Gilles Lambert was fit to burst. “What is it?”
“It looks like a sextant,” Harper said.
“A what?”
“A triangulating device to locate your position at sea.”
“Down here, hundreds of meters under Paris? I don’t understand.”
“Welcome to the club, mate.”
Astruc returned the object to the reliquary box, lifted it in one arm, and picked up a candle from the floor. He walked across the cavern, lay the box near Harper. He opened the lid and held the candle close.
“Perhaps you would care for a closer inspection.”
Harper looked at it. The triangle-shaped frame and telescope were made of copper, had to be copper. And the thing was old, much older than the reliquary box. Candlelight reflected in the metal and Harper could see an elaborate design engraved into the legs of the triangle. The mirrors and lenses attached to the frame looked to be ground with a precision too exact for its age. The mirrors captured the dim glow of the candle and reshaped it into a brilliant needlelike thread of light, feeding it into the telescope. And instead of numbers along the arc, there were groupings of tiny strikes in the copper. The calibration dial was marked with fourteen astrological symbols. Bloody hell, Harper thought, it is a sextant. Though from everything Harper could recall from the History Channel, the one in Astruc’s ha
nds appeared to have been made thousands of years before a British mathematician named John Campbell invented the first sextant in 1757.

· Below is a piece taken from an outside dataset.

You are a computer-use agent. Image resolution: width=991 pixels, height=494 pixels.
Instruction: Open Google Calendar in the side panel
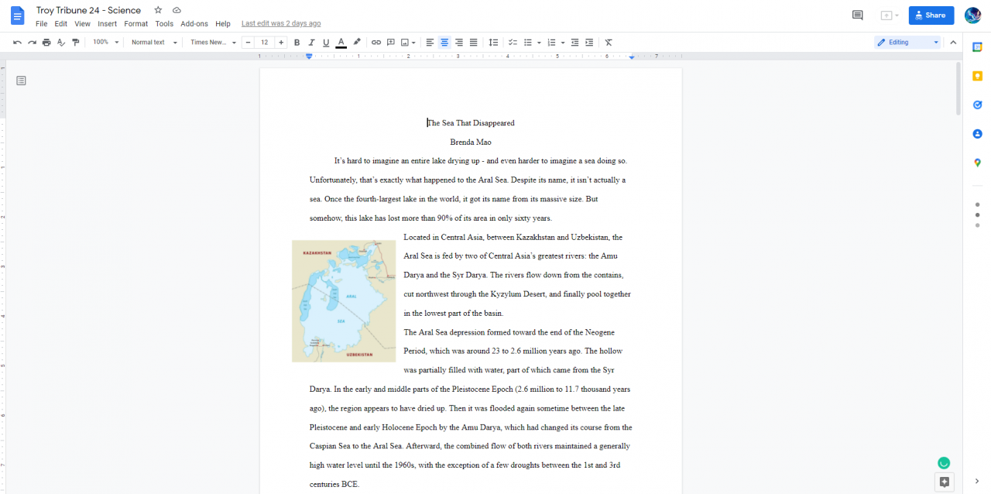(977, 47)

“You do not recognize it still?” Astruc said.
“Like I said, should I?”
“Because it was you who brought this sacred treasure to this place.”

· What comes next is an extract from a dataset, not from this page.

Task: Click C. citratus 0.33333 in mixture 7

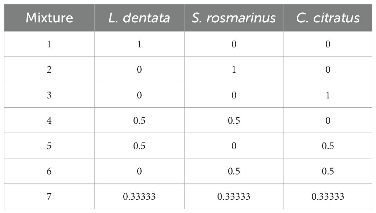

“Me?” Harper looked at the sextant again, laughed. “I’m sure you know what you’re talking about, but trust me, I’m as clueless as a rock.”
Astruc nodded, returned the sextant to the reliquary box, wrapping it carefully. He closed the lid, looked at Harper.
“You let them build a world void of truth to blind the souls of men from the stars. This is your original sin, and it must be cleansed.”
“And how do you plan to do that?”
“Confess unto me, and I will give you absolution.”
“Get stuffed.”
Astruc ripped the Petzl lamps from Harper and Lambert’s heads.
“So be it.”
He dropped the lamps on the stone floor, crushed them underfoot. Gilles Lambert panicked.
“Les lumières! Non! We’ll be blind without light!”
Astruc kicked Gilles Lambert against the wall, bent down, rammed an auto-injector into the man’s thigh.
“Receive this, Gilles, receive your portion of the divine sacrament.”
Lambert jumped as the needle punched through his jeans and into his leg. He screamed.
“Non! What are you doing to me?”
Astruc bowed his head.
“Holy Father, welcome thy servant in thy justice, and send upon him thy grace and thy holy spirit.”
At the same moment, Harper felt a sting as Goose pressed an injector into his leg. Harper didn’t jump. He waited for whatever it was in the needle to enter his bloodstream. Coming on fast. He checked Lambert. Already under.
“Will it kill him?” Harper said.
“What?”
“Your divine whatsit? Will it kill him?”
“You’re the killer, I am the protector of men’s souls.”
A sensation of separating from his flesh began to rush through Harper’s form . . . falling. He shook his head, trying to stay clear.